About kids’ acceptance of their bilingual identity

Last week, walking home from school with my 2 girls, a dad and his young son overheard us chatting in English. As they overtook us, the dad shyly but jokingly asked us in basic English if we could teach them both English. Surprised, I felt embarrassed and fell short of a better answer than a smile.

When we bumped into them again a couple of metres down the street, the dad told my eldest how cool it is she speaks English so well. She stunned me by replying to him that in fact she speaks 3 languages as she also knows Spanish. The dad was astounded, turned around and sought confirmation from me. I explained to him our situation, he kindly congratulated us and then each went our own way.

Though this does not happen often, I always enjoy these comments and marks of admiration made directly to my daughter. She gets to hear what I have told her over and over again from the mouth of another person than her old biased mother. You see, when she was young, my eldest did not like speaking English and Spanish because -in her own words- French was easier (see Our Story). We ended up imposing the exclusive use of the minority languages (ml) at home when she was 4, explaining to her she has to make the effort, that it is important she learns her languages and that one day she would understand why we insist on it.

Today, with my eldest aged 7, I think this day might finally be dawning. Last week, observing her at a slight distance, giving the precision she also speaks Spanish, I noticed a touch of pride in her attitude. This little ml resistant girl seems to finally be proud of what she has achieved so far.

A couple of days after this encounter, the opportunity to discuss it came up over lunch.  I asked her if I was right to think she had felt proud to say she spoke 3 languages, and she smiled back that I was right.  I used the occasion to praise her and make her realise all that she had achieved thanks to our ml@home house rule and how thanks to her making the effort and setting the example, her little sister had easily picked up the habit to use the minority languages too.  I could tell she felt quite emotional at the praises made, her sparkly eyes almost welling up with emotions as she smiled. She commented that her sister reminds her of vocabulary she forgets, like the other night when she pointed to a picture and her sister named the item for her. I explained to her that in fact, without realising they were both learning from one another as they played together.  She nodded and seemed rather pleased with all that was said.
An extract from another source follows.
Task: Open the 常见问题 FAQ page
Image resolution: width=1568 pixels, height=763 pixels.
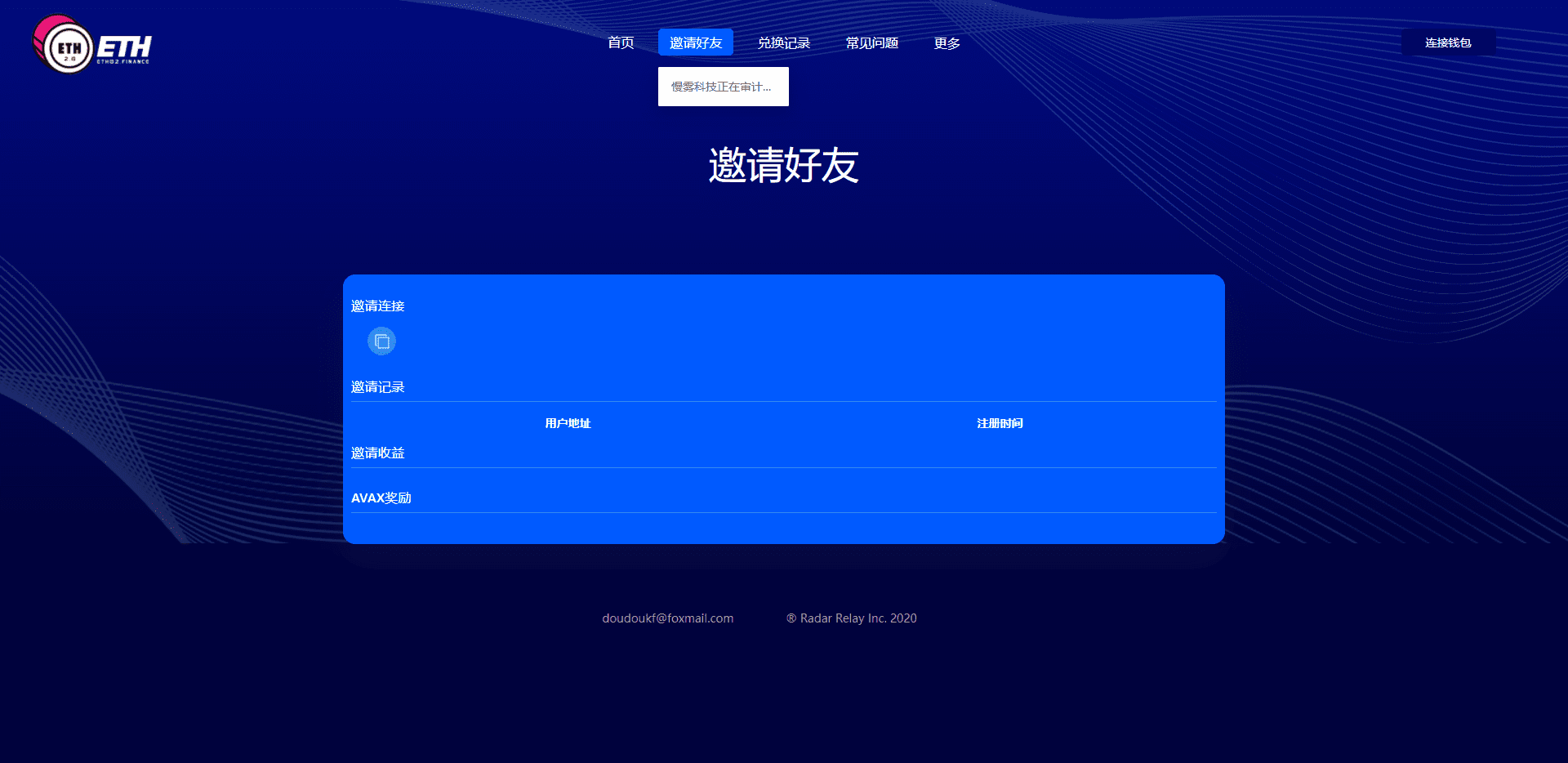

Do not get me wrong, I do not want to raise an arrogant little brat who shows off her language skills to the world.  But accepting her language skills is part of the construction of her trilingual identity. Acceptance does not come overnight in all bilingual kids.  It will depend on their personality, on their bond with the ml, on whether they have been ml resistant at some point,… So witnessing this kind of little pride is -so long as it does not shift into arrogance- a nice gauge to measure the popularity of being a bilingual kid as the child grows. In my daughter’s case, it might measure a shift in attitude, which lets me hope that in the long-run, her strong bias for the Majority Language might wear a little to the benefit of her mls.
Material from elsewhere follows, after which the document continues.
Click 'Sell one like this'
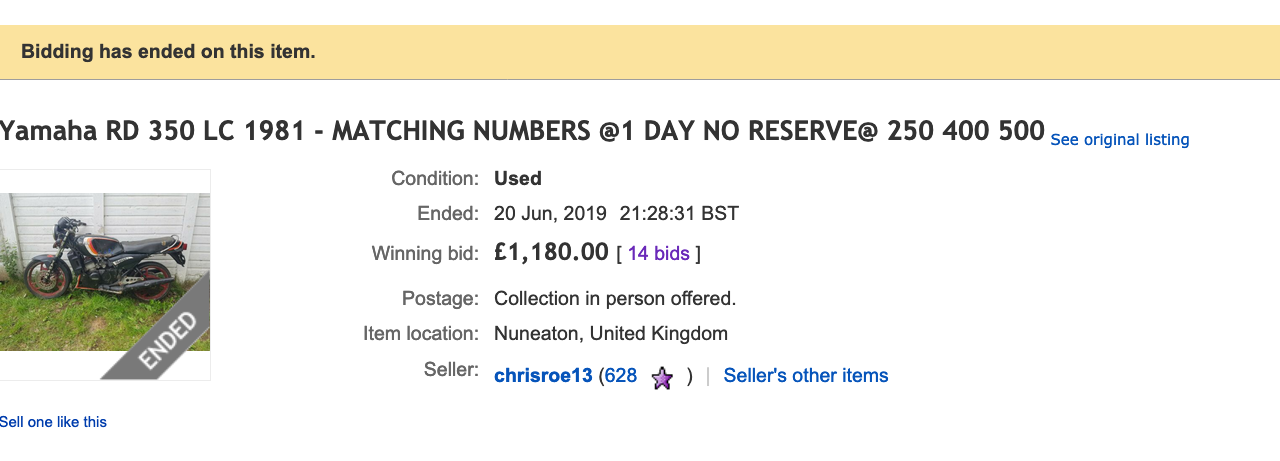This screenshot has height=461, width=1280. (x=53, y=422)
What is your experience of your child accepting their bilingual identity?  Please share it using the Comment section!


  1. What great reinforcement for your daughter, a compliment from a stranger. I bet she’ll use her languages to connect people. When we are in a Spanish-speaking restaurant, our child is proud to be able to communicate in Spanish with the staff. They love to be complimented on their accent and vocabulary. : ) Rebecca

    Liked by 1 person

  2. Congrats on your proud moment! My older son once told me when he was younger that it was very hard but he never really questioned it (luckily) because we both (me and my husband) try to explain why we are a bilingual family and try to also reach out to other bilingual children so that they know that this is a good thing and the others do it too. I think kids reject the idea only when they do not have the confidence so it’s key for us as parents that we help build it.
    My kids are particularly proud when we are in ml country and people always compliment how unexpectedly wonderful it was that they spoke the language.